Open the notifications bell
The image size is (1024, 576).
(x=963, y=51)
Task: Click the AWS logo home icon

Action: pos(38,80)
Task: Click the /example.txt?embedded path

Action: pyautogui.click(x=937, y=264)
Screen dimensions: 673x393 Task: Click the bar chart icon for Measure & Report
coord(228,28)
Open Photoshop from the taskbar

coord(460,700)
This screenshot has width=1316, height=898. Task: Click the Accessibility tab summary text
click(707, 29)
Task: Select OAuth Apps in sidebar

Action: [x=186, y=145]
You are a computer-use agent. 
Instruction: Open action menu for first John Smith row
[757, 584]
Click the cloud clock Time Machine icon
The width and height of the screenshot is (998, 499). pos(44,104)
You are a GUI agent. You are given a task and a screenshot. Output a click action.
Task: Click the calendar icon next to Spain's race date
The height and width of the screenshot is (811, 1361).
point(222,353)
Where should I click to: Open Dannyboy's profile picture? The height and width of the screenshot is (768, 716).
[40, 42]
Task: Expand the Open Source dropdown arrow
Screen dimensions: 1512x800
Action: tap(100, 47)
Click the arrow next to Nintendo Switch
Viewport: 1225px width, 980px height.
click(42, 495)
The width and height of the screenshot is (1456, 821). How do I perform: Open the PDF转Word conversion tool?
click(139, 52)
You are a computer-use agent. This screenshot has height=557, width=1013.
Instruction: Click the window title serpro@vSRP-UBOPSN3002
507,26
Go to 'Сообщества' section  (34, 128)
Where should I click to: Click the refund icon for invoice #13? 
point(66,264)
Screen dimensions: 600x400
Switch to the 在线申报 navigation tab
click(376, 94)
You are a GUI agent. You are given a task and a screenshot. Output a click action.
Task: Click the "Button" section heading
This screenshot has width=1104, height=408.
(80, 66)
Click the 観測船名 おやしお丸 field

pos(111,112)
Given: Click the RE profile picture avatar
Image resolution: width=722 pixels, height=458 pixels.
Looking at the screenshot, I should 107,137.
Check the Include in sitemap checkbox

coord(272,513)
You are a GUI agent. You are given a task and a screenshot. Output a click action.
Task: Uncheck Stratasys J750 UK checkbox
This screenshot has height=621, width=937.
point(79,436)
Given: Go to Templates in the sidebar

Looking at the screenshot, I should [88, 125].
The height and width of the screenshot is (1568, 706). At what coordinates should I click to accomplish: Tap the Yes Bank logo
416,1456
--------
▶ [EXERCISE REQUIREMENTS]
Rewrite the whole listing with "sidebar" swapped for "side panel" wherever it occurs, leaving every other word as it is.

▶ [RESULT]
Open the notifications bell
The image size is (1024, 576).
(x=963, y=51)
Task: Click the AWS logo home icon

Action: pos(38,80)
Task: Click the /example.txt?embedded path

Action: pyautogui.click(x=937, y=264)
Screen dimensions: 673x393 Task: Click the bar chart icon for Measure & Report
coord(228,28)
Open Photoshop from the taskbar

coord(460,700)
This screenshot has width=1316, height=898. Task: Click the Accessibility tab summary text
click(707, 29)
Task: Select OAuth Apps in side panel

Action: [x=186, y=145]
You are a computer-use agent. 
Instruction: Open action menu for first John Smith row
[757, 584]
Click the cloud clock Time Machine icon
The width and height of the screenshot is (998, 499). pos(44,104)
You are a GUI agent. You are given a task and a screenshot. Output a click action.
Task: Click the calendar icon next to Spain's race date
The height and width of the screenshot is (811, 1361).
point(222,353)
Where should I click to: Open Dannyboy's profile picture? The height and width of the screenshot is (768, 716).
[40, 42]
Task: Expand the Open Source dropdown arrow
Screen dimensions: 1512x800
Action: tap(100, 47)
Click the arrow next to Nintendo Switch
Viewport: 1225px width, 980px height.
click(42, 495)
The width and height of the screenshot is (1456, 821). How do I perform: Open the PDF转Word conversion tool?
click(139, 52)
You are a computer-use agent. This screenshot has height=557, width=1013.
Instruction: Click the window title serpro@vSRP-UBOPSN3002
507,26
Go to 'Сообщества' section  (34, 128)
Where should I click to: Click the refund icon for invoice #13? 
point(66,264)
Screen dimensions: 600x400
Switch to the 在线申报 navigation tab
click(376, 94)
You are a GUI agent. You are given a task and a screenshot. Output a click action.
Task: Click the "Button" section heading
This screenshot has width=1104, height=408.
(80, 66)
Click the 観測船名 おやしお丸 field

pos(111,112)
Given: Click the RE profile picture avatar
Image resolution: width=722 pixels, height=458 pixels.
Looking at the screenshot, I should 107,137.
Check the Include in sitemap checkbox

coord(272,513)
You are a GUI agent. You are given a task and a screenshot. Output a click action.
Task: Uncheck Stratasys J750 UK checkbox
This screenshot has height=621, width=937.
point(79,436)
Given: Go to Templates in the side panel

Looking at the screenshot, I should [88, 125].
The height and width of the screenshot is (1568, 706). At what coordinates should I click to accomplish: Tap the Yes Bank logo
416,1456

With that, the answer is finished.